One company carving out a niche for itself is Demiplane. Just as Fandom created D&D Beyond, Demiplane created Nexus, a digital toolset for Pathfinder, Vampire: The Masquerade, the upcoming Marvel Multiverse RPG and several games published by Free League. When a company isn’t exclusive to D&D, it often must take on the added complexity of supporting many rulesets with smaller player bases if it hopes to grow.
But not every company makes it. One casualty of the Roll20/DriveThruRPG merger was Astral, a small freemium virtual tabletop. When its founder and CEO left the company last year, DriveThruRPG stepped in to provide a controlled descent. With Roll20 making it redundant, Astral finally closed down in August.

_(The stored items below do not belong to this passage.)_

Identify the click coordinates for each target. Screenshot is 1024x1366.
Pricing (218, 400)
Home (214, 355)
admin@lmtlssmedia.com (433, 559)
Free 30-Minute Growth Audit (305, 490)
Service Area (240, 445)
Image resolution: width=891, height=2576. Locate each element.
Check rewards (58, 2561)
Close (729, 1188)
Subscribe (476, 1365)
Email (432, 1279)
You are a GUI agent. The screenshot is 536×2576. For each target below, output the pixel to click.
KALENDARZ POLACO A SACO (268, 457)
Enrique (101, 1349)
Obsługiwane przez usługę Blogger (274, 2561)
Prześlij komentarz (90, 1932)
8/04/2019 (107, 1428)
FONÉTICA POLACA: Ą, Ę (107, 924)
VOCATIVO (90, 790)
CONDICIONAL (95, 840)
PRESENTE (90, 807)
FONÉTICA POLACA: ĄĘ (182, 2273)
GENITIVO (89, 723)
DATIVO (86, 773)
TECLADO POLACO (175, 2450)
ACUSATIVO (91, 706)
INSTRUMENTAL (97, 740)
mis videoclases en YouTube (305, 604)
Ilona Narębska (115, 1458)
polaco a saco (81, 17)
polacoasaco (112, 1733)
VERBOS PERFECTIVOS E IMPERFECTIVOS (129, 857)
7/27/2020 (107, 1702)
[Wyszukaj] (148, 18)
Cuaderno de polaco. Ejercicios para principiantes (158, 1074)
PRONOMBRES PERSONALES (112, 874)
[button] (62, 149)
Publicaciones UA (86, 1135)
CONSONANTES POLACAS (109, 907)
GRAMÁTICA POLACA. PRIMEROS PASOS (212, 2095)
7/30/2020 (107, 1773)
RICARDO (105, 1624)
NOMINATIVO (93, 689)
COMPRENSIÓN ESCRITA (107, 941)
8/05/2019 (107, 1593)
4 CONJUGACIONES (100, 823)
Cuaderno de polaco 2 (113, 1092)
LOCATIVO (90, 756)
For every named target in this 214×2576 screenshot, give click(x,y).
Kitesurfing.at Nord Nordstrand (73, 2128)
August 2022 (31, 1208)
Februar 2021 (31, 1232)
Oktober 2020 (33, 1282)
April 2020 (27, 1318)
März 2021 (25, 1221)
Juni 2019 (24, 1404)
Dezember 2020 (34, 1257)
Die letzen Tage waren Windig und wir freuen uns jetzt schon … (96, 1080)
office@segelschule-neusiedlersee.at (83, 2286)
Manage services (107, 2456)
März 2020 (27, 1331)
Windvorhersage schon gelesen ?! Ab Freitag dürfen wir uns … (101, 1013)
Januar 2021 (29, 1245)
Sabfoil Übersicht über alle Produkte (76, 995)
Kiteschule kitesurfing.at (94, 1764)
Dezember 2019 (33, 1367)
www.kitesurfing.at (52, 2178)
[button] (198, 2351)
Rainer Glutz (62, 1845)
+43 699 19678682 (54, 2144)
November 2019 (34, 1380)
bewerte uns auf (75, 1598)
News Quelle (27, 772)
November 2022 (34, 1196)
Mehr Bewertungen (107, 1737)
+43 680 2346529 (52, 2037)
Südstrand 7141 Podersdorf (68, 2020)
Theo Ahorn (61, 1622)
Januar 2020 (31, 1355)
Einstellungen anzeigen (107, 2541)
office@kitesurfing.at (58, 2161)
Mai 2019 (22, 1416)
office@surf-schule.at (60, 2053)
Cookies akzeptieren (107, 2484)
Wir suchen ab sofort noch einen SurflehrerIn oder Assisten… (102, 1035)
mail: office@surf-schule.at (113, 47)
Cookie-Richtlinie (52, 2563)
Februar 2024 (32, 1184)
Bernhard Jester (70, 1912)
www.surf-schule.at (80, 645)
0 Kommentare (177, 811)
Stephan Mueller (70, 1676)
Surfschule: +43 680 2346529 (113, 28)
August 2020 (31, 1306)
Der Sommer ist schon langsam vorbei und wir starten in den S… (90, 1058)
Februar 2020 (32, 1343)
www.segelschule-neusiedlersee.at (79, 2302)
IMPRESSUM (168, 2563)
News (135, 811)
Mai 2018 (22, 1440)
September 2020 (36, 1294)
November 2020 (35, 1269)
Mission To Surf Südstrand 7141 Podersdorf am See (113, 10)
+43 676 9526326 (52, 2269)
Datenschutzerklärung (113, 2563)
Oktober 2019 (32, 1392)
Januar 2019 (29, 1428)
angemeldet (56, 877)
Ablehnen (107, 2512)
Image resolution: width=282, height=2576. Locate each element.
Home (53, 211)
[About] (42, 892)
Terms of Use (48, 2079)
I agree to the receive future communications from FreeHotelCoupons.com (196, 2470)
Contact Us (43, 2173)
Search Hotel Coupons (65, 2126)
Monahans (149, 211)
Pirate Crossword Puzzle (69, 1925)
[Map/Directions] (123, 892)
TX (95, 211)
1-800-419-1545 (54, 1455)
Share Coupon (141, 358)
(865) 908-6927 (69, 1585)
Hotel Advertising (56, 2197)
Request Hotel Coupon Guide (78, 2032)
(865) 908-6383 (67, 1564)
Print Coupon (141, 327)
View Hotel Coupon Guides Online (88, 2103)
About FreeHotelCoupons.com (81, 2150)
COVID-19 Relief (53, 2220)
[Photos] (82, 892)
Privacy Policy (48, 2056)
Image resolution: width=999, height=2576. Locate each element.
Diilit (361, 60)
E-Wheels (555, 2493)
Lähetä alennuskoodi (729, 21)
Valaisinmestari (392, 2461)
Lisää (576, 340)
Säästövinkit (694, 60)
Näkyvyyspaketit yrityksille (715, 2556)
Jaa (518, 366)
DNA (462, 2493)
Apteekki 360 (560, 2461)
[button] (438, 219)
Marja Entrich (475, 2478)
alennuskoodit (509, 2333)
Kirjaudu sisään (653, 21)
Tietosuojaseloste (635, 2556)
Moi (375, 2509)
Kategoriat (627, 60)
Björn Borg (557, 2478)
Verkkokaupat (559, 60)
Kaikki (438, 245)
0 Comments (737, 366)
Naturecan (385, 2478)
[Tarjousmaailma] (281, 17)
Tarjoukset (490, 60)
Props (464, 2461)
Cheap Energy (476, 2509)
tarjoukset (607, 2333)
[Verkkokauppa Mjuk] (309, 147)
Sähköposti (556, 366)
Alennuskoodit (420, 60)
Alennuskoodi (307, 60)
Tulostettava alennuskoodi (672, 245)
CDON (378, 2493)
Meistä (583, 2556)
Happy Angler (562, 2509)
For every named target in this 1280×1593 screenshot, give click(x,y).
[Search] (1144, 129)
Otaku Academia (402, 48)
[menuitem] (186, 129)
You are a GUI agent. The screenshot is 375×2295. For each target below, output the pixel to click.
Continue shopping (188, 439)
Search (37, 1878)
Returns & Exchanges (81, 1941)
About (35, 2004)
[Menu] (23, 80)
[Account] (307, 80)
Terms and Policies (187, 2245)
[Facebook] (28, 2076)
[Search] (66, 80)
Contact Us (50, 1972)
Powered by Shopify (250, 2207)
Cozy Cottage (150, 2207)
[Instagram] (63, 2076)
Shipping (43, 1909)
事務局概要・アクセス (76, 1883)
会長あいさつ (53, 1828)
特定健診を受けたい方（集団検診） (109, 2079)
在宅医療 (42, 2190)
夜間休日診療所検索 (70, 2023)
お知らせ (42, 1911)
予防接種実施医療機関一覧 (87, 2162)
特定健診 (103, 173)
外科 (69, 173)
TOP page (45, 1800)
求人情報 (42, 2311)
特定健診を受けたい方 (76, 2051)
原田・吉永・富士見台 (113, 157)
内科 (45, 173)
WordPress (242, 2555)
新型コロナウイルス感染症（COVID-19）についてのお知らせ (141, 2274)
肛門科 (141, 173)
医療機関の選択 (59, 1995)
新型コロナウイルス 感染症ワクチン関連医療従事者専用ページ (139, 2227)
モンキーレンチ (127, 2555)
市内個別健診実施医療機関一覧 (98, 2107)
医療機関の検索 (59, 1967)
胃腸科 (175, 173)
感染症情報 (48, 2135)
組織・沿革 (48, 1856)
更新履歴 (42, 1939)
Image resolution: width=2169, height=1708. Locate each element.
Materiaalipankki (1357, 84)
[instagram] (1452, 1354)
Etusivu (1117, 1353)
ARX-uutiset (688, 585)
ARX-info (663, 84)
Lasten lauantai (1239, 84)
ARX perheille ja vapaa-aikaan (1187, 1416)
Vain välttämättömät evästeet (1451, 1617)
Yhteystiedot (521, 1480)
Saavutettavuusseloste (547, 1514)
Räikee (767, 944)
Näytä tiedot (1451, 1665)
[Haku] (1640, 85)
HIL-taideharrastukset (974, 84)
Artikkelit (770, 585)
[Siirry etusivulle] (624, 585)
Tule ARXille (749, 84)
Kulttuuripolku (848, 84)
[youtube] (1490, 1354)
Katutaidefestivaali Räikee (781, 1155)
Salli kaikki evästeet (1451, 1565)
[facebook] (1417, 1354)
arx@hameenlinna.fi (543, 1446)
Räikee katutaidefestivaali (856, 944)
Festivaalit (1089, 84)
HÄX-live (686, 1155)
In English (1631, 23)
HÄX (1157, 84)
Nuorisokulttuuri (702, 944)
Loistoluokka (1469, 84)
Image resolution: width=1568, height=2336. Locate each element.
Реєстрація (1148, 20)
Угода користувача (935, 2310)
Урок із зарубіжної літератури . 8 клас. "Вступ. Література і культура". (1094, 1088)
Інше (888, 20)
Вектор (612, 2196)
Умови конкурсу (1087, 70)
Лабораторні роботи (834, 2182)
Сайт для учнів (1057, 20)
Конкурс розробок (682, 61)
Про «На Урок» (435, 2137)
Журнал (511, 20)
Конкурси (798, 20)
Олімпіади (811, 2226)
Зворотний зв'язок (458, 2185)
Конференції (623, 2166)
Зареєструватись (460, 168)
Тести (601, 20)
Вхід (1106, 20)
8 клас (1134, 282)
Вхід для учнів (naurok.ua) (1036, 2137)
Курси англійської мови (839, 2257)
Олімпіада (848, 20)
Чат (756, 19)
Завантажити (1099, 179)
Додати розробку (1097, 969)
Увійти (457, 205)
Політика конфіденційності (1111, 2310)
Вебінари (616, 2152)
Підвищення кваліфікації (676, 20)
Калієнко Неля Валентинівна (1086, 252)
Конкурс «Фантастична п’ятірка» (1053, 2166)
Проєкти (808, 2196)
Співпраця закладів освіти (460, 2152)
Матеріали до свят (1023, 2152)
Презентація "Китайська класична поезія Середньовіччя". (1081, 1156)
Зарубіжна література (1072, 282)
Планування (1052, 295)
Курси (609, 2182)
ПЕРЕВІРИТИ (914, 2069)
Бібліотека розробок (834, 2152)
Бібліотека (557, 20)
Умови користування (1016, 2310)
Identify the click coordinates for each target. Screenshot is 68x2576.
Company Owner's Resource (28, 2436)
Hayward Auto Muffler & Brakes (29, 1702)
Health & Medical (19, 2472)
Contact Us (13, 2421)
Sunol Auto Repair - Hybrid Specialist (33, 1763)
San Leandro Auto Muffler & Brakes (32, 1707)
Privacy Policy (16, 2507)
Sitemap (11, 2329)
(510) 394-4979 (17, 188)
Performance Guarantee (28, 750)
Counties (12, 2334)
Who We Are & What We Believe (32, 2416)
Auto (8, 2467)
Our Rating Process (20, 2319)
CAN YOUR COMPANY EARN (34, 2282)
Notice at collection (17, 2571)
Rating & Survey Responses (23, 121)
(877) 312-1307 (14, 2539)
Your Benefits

These sea changes to the industry should raise the hackles of friendly local gaming stores.
For the first time ever, Wizards of the Coast is bundling a physical copy of a D&D book with a digital copy available through D&D Beyond… but you can only order it directly from Wizards. That’s on top of the digitisation of Magic: The Gathering Arena that already concerns some brick-and-mortar stores.
It’s an eerie mirror to Amazon’s start as a bookseller that ultimately put even massive bookstores like Borders out of business. Surprisingly, D&D is playing catch-up with Pathfinder here: Paizo’s been doing direct-to-consumer subscriptions for printed books for a while, albeit with a somewhat complicated model.
Perhaps the biggest question among small creators right now is over the Dungeon Masters Guild, a third-party marketplace where creators can incorporate Wizards’ intellectual property as long as they follow certain rules. But the DMs Guild is an agreement between Wizards of the Coast and OneBookShelf. After OBS’ merger with Roll20, it allowed creators to adapt adventures to its virtual tabletop.
But what’s the future of the DMs Guild? Will Wizards renegotiate its contract with OneBookShelf? Let it expire? How long will small creators have to wonder how these million-dollar decisions affect their livelihood?
As Wizards creates more ways to keep new users in its technological walled garden, the pens and papers of old might become the new weapons of indie RPG creators trying to fight back.